There is a feature today on NPR discussing ” “What’s The Longest Word In The English Language?”. The old crowd pleaser antidisestablishmentarianism was dismissed as “Just a bundle of suffixes and prefixes piled up into a little attention-grabbing hummock.” It also has 28 letters, which won’t even get it into the playoffs.
When it comes to big words, there is nothing like science. In 1964, a book called “Chemical Abstracts” published a 1,185 letter word, referring to a protein found in the tobacco mosaic virus. It starts with glu and ends with sine. This word is 8.44 tweets long.
Words like glu…sine are not used often, which brings us to the obvious winner, Supercalifragilisticexpialidocious. It is the theme song for a dance routine in a movie starring Julie Andrews and Dick Van Dyke , and a few dozen animated characters.
According to the urban dictionary, Miss Andrews was not fond of Rob Petrie. “It’s reported that Ms. Andrews replied, “Fuck you! I hate you!! You’re a ‘Supercalifragilisticexpialidouchebag’!!!! And get away from my door!! Why don’t you go eat “A Spoonful of Feces “!!!” (This problem might have been caused by SupercalifragilisticexpiHalitosis )
At 34 letters, the s word is the longest english word that most of us have heard of. While it probably was made up by over-imaginative songwriters, it is defined by a reputed dictionary. It translates as superkalifragilistikexpialigetisch (German), supercalifragilistichespiralidoso(Italian) and supercalifragilisticoespialidoso (Spanish). The French are too cool to use it.

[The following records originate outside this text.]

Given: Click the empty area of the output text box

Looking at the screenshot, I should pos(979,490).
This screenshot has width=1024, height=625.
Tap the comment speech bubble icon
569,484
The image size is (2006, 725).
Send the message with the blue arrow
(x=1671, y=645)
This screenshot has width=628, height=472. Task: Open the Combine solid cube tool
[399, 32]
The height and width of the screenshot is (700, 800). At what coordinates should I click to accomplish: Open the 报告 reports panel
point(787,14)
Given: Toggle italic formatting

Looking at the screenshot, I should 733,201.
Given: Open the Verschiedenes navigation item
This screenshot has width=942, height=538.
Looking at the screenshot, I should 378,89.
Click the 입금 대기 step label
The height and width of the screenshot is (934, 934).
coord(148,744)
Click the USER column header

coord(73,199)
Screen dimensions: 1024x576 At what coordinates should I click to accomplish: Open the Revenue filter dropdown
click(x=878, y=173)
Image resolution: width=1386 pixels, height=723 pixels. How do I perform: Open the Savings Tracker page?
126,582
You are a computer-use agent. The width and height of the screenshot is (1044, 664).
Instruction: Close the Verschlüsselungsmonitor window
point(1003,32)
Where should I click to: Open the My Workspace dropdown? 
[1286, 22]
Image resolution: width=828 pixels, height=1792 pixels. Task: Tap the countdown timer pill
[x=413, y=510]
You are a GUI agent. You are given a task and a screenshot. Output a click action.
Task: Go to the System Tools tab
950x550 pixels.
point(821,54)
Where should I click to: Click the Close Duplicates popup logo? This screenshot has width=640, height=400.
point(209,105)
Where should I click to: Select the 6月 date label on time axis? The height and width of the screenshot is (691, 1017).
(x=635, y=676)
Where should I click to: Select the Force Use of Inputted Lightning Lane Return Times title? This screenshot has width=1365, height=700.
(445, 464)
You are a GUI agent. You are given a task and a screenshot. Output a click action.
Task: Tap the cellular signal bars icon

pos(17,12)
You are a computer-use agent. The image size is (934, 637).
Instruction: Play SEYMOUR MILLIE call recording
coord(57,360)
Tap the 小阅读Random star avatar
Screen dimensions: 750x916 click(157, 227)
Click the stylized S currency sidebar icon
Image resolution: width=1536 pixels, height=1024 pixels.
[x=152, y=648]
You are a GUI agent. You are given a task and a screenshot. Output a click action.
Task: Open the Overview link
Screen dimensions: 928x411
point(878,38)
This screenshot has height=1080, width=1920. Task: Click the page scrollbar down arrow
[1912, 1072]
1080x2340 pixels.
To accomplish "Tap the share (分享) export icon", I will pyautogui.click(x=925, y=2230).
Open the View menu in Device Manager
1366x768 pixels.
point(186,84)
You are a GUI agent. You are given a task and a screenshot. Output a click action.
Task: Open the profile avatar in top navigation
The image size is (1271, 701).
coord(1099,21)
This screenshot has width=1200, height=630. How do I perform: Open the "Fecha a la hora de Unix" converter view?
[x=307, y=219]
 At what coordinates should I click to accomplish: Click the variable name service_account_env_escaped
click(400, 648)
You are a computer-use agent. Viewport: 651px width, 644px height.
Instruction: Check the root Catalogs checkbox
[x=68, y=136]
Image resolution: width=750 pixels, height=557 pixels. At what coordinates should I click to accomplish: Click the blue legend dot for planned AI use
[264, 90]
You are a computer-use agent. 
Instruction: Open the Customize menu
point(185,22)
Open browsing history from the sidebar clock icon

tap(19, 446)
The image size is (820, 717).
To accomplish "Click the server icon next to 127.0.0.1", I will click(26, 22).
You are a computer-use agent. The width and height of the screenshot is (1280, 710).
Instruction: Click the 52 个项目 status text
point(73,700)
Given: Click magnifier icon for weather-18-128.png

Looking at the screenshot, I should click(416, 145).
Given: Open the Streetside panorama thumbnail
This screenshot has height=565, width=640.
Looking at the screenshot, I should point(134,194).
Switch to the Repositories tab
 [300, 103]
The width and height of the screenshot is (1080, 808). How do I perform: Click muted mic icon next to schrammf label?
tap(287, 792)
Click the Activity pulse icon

A website called Straightdope has a highly entertaining feature called Is “supercalifragilisticexpialidocious” a real word referring to Irish hookers? . “Our research first took us to a lawsuit that was filed after the movie came out by Life Music, Inc., against Wonderland Music, the publisher of the Mary Poppins song. It was a copyright infringement suit brought by Barney Young and Gloria Parker, who had written a song in 1949 entitled “Supercalafajaistickespeealadojus” and shown it to Disney in 1951. They asked for twelve million dollars in damages. The suit was decided in the Shermans’ favor because, among other reasons, affidavits were produced from two New Yorkers, Stanley Eichenbaum and Clara Colclaster, who claimed that “variants of the word were known to and used by them many years prior to 1949.”
The decision makes for fairly humorous reading. Apparently the judge got tired of writing out the whole word, so every time it had to be mentioned it was replaced by the phrase “the word” as if it were some loathsome artifact that had to be held at arm’s length. “
There is another story that has the s word appearing in a humor magazine at Syracuse University. An archivist named Mary O’Brien says that rumor surfaces every ten years or so, and is not true. Another old husbands tale has children in summer camps taught a song super-cadja-flawjalistic-espealedojus. This cannot be confirmed or denied.
As for the tale about Irish entrepreneurs , there is a story in Maxim magazine. It says “Supercalifragilisticexpialidocious, the word supposedly coined by Mary Poppins to make kids sound “precocious,” was actually invented by turn-of-the-century Scottish coal miners. It was used to request “the works” from prostitutes by men too shy to recite specific acts.” The link supplied by StraightDope does not work.